This may sound like a fair bit of messing around, but the reason for it is that the tracks will stretch quite a bit as the pads and pins bed in. As you need to keep you tyre pressures below 3 psi to avoid overloading your axles, you’ll need to shorten the tracks as they bed in and then wear.

The maximum 3psi figure is to allow the end tyres to flex if you drive over an obstacle, as this action will cause the track tension to increase dramatically if the tyres can’t ‘squeeze in’ to cater for it. The result can be bent axles or broken bearings.

If your tracks are old and the pins and pinholes worn, you may find that the tracks will go onto the Argo very readily, even if all the pads are used. Remember the 3psi rule and take a pad out.

NOTICE! A word of warning on using ratchet straps/tie downs. They can come off if they are not properly laced around the ends of the tracks, or if a strap is cut by the edge of the track pads, and hit you in the face. I strongly recommend that you use considerable care – do not work with your head or body in line with the straps – and appropriate safety gear such as safety glasses, or better still a full-face shield, whilst you are fitting tracks using the ratchet straps/tie downs method. Nothing stops the fun like a whack across the head from a flying steel ratchet!

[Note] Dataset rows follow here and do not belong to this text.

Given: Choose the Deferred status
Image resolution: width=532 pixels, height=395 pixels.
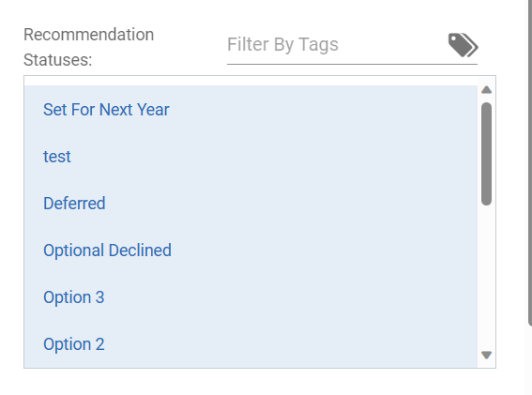Looking at the screenshot, I should [251, 204].
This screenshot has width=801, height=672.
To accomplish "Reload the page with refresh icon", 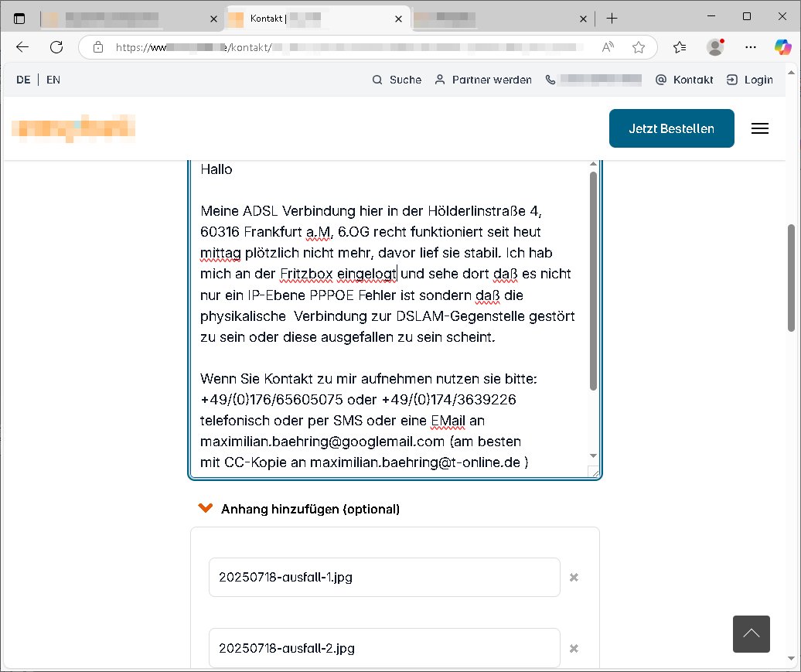I will tap(56, 47).
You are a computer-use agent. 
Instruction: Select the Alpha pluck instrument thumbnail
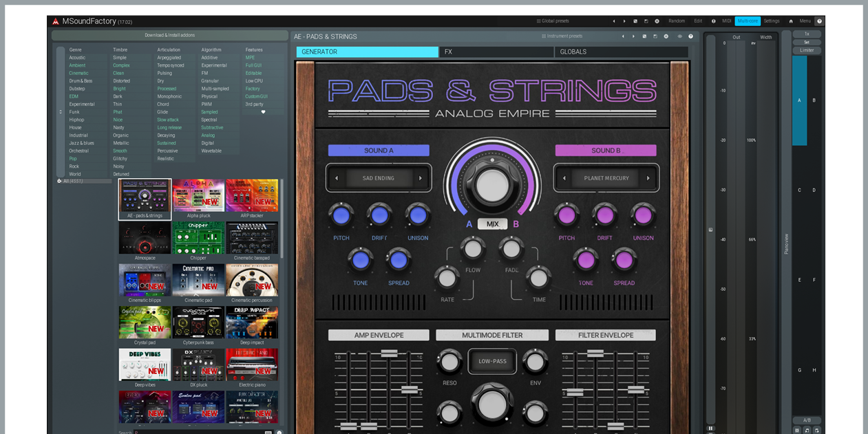[x=198, y=196]
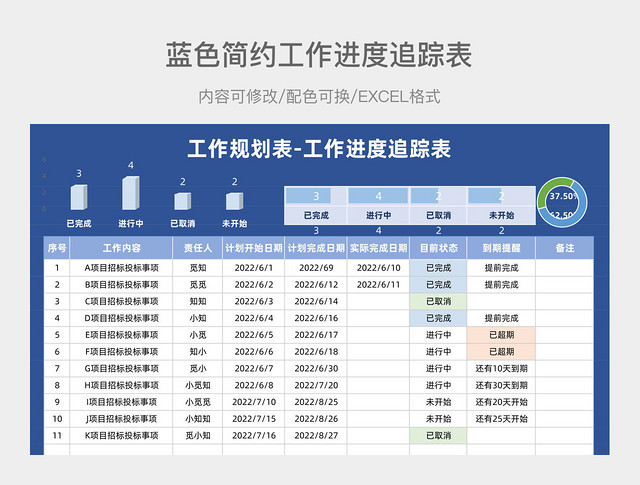Select the 责任人 cell 小觅知
Viewport: 640px width, 485px height.
point(198,385)
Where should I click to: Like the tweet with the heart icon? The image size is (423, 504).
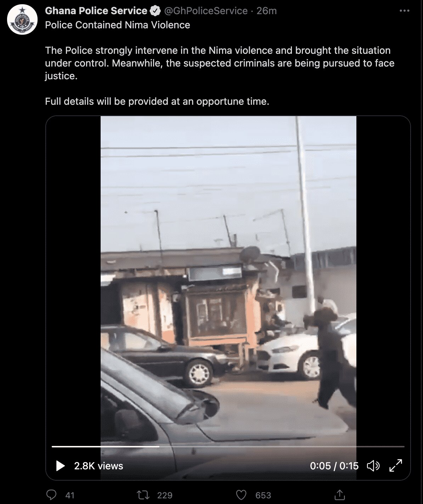pyautogui.click(x=241, y=495)
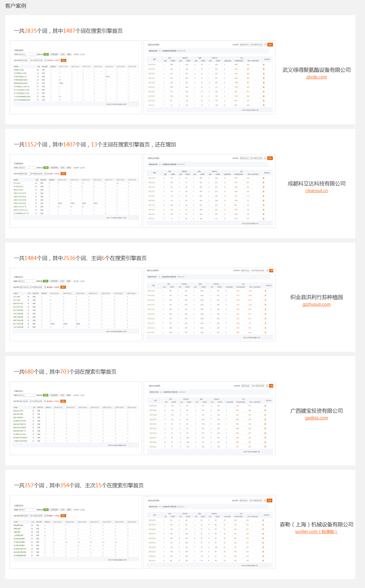
Task: Click orange icon in first row of sunller report
Action: point(263,520)
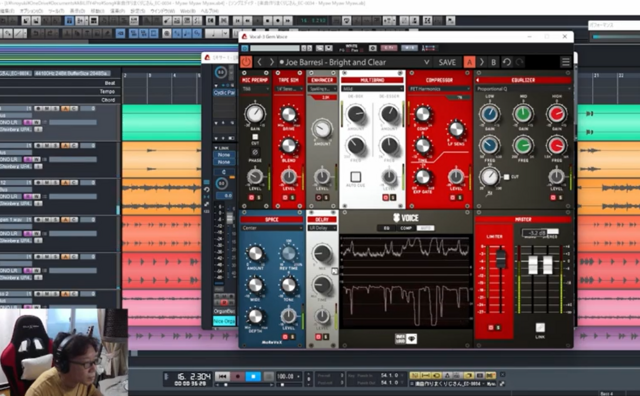Check the Multiband AUTO CUE box

point(356,176)
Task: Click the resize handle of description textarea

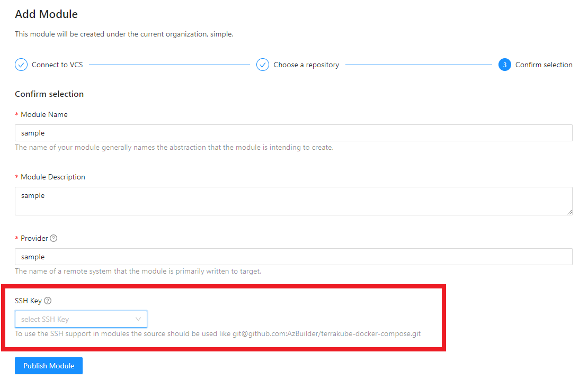Action: click(569, 212)
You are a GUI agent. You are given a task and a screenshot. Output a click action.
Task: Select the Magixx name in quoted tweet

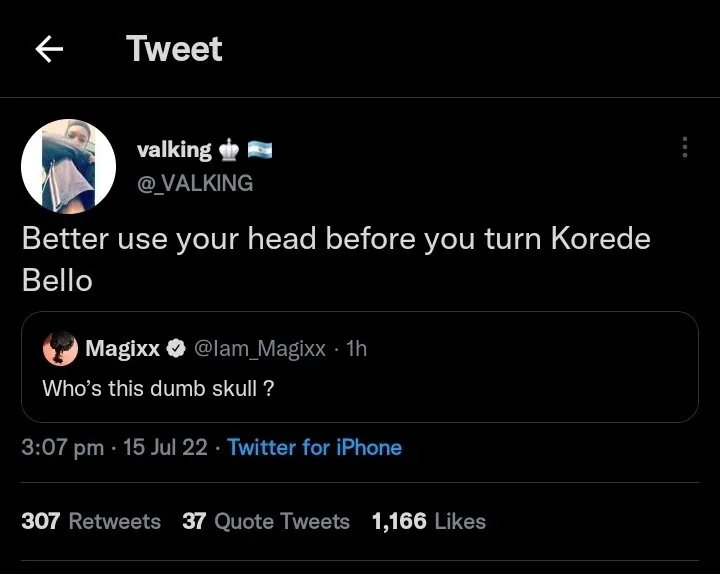(122, 349)
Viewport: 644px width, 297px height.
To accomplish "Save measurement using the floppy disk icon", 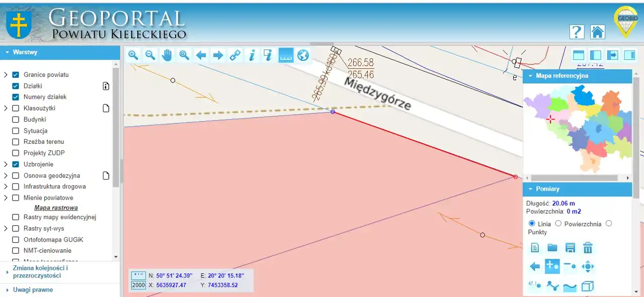I will pos(570,248).
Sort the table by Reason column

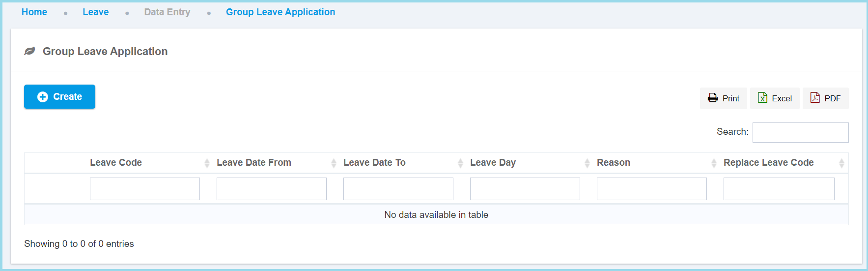click(x=614, y=163)
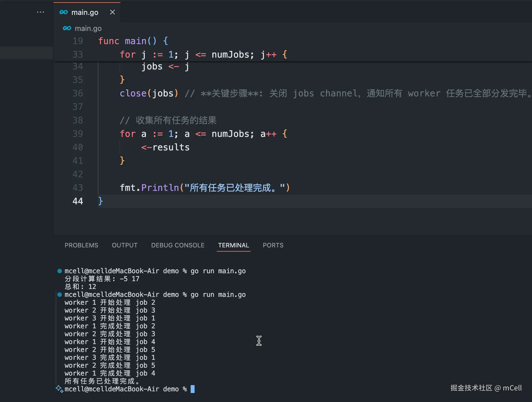Click line number 44 in the gutter
Viewport: 532px width, 402px height.
click(x=78, y=201)
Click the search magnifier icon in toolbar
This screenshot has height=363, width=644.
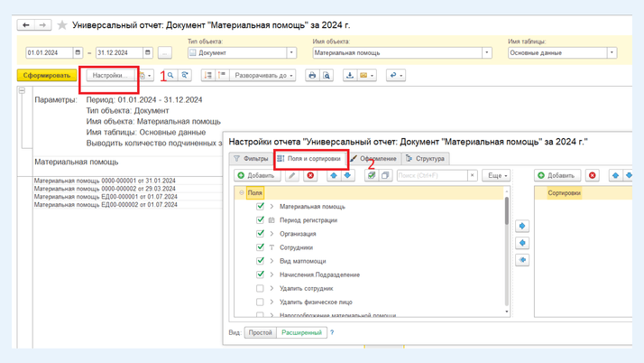[170, 76]
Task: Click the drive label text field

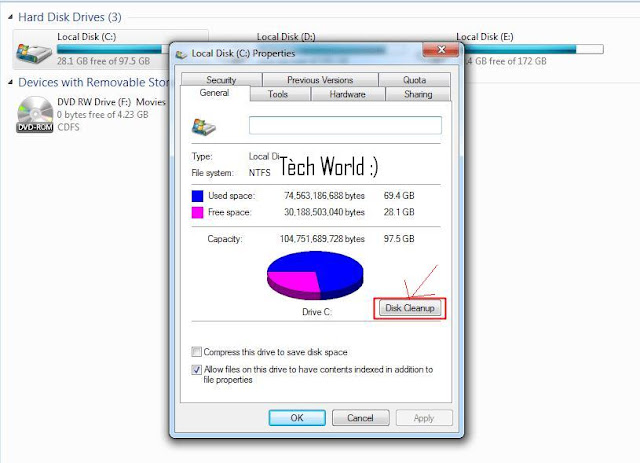Action: tap(345, 125)
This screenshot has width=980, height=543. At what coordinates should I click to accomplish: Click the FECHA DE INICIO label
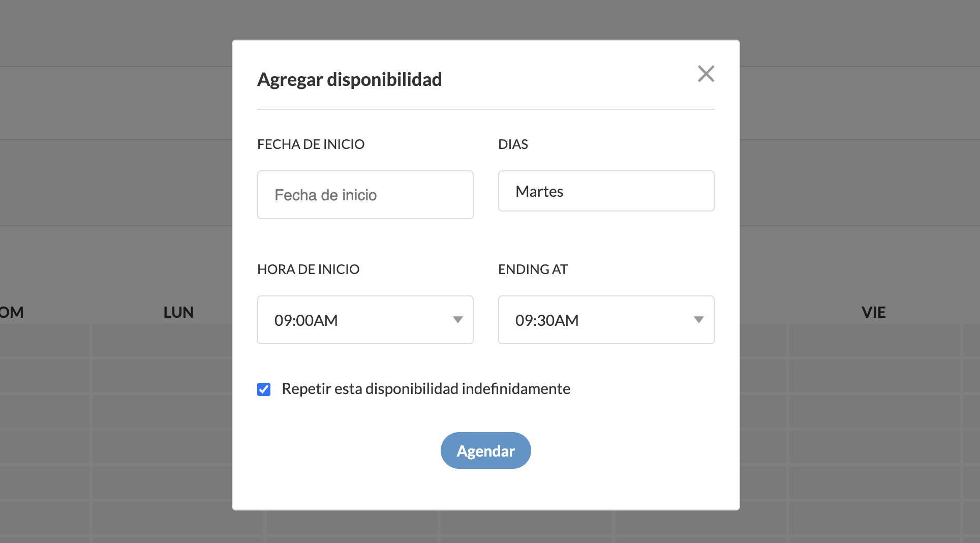(311, 144)
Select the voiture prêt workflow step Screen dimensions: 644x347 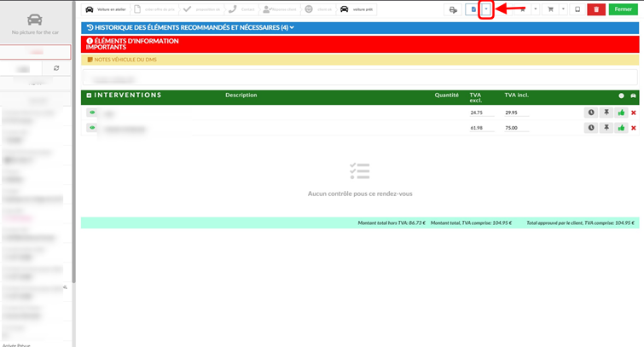click(357, 9)
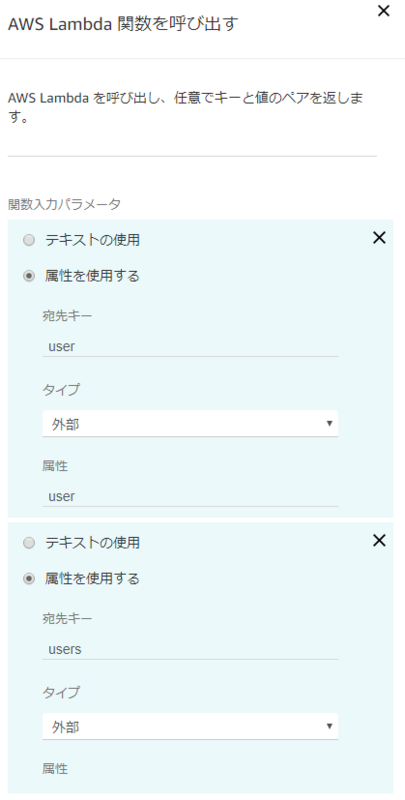Remove the second parameter block with X
405x800 pixels.
[379, 541]
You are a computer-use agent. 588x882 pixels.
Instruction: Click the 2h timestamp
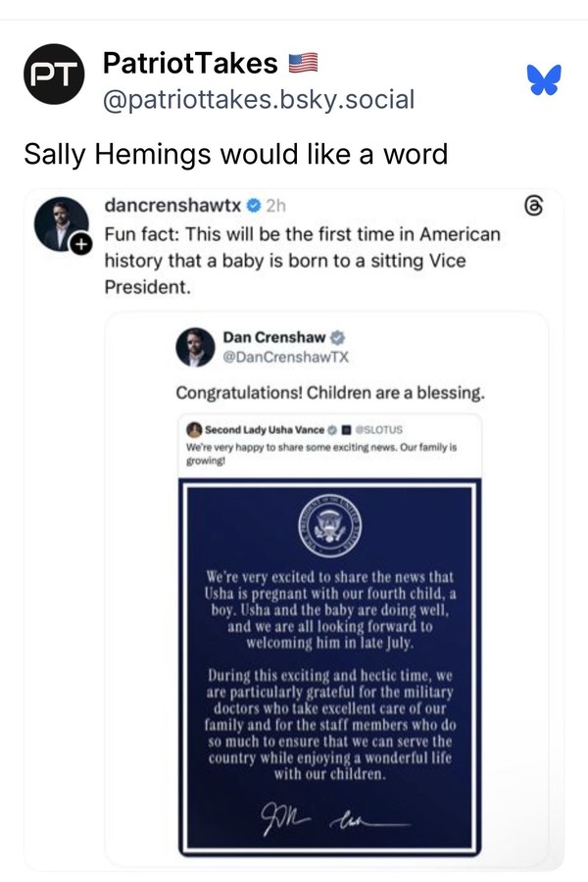pos(275,207)
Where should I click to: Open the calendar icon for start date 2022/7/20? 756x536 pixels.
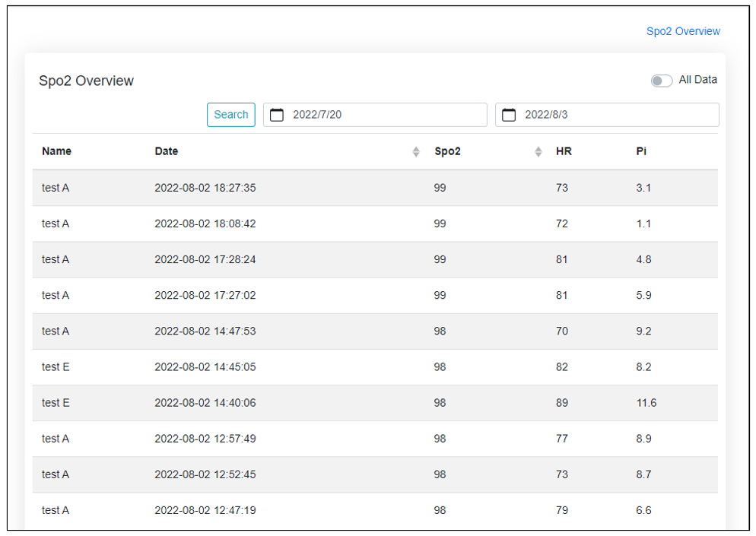pos(277,115)
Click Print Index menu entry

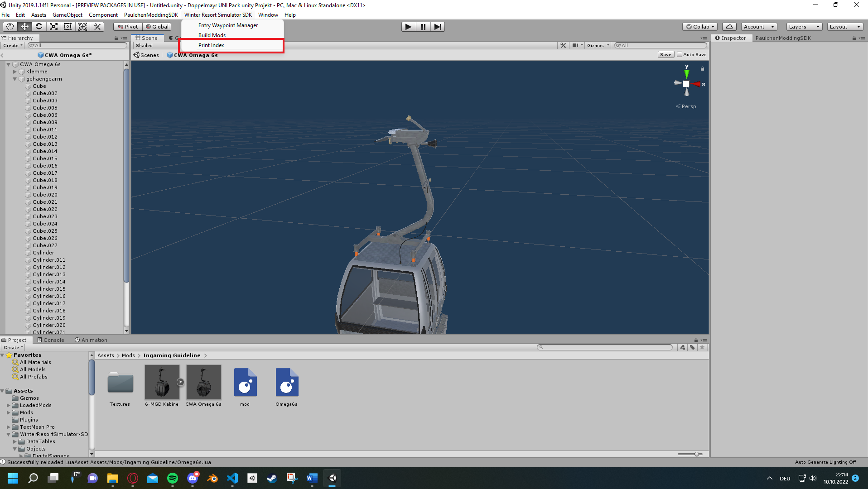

Top of pagePrevious messageNext messageBottom of pageLink to this message   By Wild Dog Machinery on Unrecorded Date: Edit

Part Two

Lay tracks out in front of the Argo
Drive the Argo onto the tracks until the machine is in the middle of the tracks
Deflate the tyres and remove the valves
Run the track ends over the tyres
Lace ratchet-type tie down straps between the ends of the tracks so that the track ends can be pulled together using the straps
Pull the track ends together, aligning them as needed so the pad lugs fit together. You may need to jack the Argo up and rotate the wheels, or roll it back and forth, at this stage so the tracks can 'work' around the tyres. Otherwise, the drive chains will carry the entire load the straps apply due to the front and rear tyres being pulled in opposite directions as the track tension is increased
Apply light lubricant to the connecting track pins
Drive the track pins partly into the pinholes in the end pads
Place the collars in the centre lugs of the pad
Drive the track pins home
Secure the grub screws with Loctite or similar
Remove the straps
Reinstall the valves
Reinflate the tyres to the appropriate pressure. Start at say 2psi and NEVER exceed 3 psi
Test drive the Argo to ensure the tracks do not pull off the tyres or rub the body
Adjust the tyre pressures as required NEVER exceed 3 psi
Put valve caps onto the valves
Go and have fun or do work

As Fred says, mind your tyre pressures if you are going to a very different elevation or ambient temperature area.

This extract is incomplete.